*** Opening of GIVEN DATA ***
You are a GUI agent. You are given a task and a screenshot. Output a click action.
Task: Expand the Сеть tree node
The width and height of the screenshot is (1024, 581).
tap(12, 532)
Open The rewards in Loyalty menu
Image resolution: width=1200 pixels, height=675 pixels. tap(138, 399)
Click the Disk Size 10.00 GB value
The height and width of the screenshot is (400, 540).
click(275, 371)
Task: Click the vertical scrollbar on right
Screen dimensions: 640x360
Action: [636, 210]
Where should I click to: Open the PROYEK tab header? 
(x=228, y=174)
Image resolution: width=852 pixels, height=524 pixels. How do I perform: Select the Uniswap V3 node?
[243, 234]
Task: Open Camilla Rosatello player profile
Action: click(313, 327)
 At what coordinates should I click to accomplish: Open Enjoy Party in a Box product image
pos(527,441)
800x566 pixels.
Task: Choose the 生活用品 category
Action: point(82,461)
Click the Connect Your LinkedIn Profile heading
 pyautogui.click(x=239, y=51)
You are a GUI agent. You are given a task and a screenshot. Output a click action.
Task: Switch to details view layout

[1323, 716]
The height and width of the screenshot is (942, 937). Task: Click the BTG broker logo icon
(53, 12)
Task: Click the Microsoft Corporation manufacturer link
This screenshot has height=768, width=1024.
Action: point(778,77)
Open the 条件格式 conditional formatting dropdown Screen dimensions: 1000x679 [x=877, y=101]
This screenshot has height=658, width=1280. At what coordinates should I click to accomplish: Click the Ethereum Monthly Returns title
*** Close of GIVEN DATA ***
→ **EXERCISE DETAILS**
Repeat all of the records above exactly as they appear.

→ **OUTPUT FOR THIS EXERCISE**
You are a GUI agent. You are given a task and a screenshot. Output a click action.
Task: Expand the Сеть tree node
The width and height of the screenshot is (1024, 581).
tap(12, 532)
Open The rewards in Loyalty menu
Image resolution: width=1200 pixels, height=675 pixels. tap(138, 399)
Click the Disk Size 10.00 GB value
The height and width of the screenshot is (400, 540).
click(275, 371)
Task: Click the vertical scrollbar on right
Screen dimensions: 640x360
Action: [636, 210]
Where should I click to: Open the PROYEK tab header? 
(x=228, y=174)
Image resolution: width=852 pixels, height=524 pixels. How do I perform: Select the Uniswap V3 node?
[243, 234]
Task: Open Camilla Rosatello player profile
Action: click(313, 327)
 At what coordinates should I click to accomplish: Open Enjoy Party in a Box product image
pos(527,441)
800x566 pixels.
Task: Choose the 生活用品 category
Action: point(82,461)
Click the Connect Your LinkedIn Profile heading
 pyautogui.click(x=239, y=51)
You are a GUI agent. You are given a task and a screenshot. Output a click action.
Task: Switch to details view layout

[1323, 716]
The height and width of the screenshot is (942, 937). Task: Click the BTG broker logo icon
(53, 12)
Task: Click the Microsoft Corporation manufacturer link
This screenshot has height=768, width=1024.
Action: point(778,77)
Open the 条件格式 conditional formatting dropdown Screen dimensions: 1000x679 [x=877, y=101]
This screenshot has height=658, width=1280. At what coordinates should I click to accomplish: Click the Ethereum Monthly Returns title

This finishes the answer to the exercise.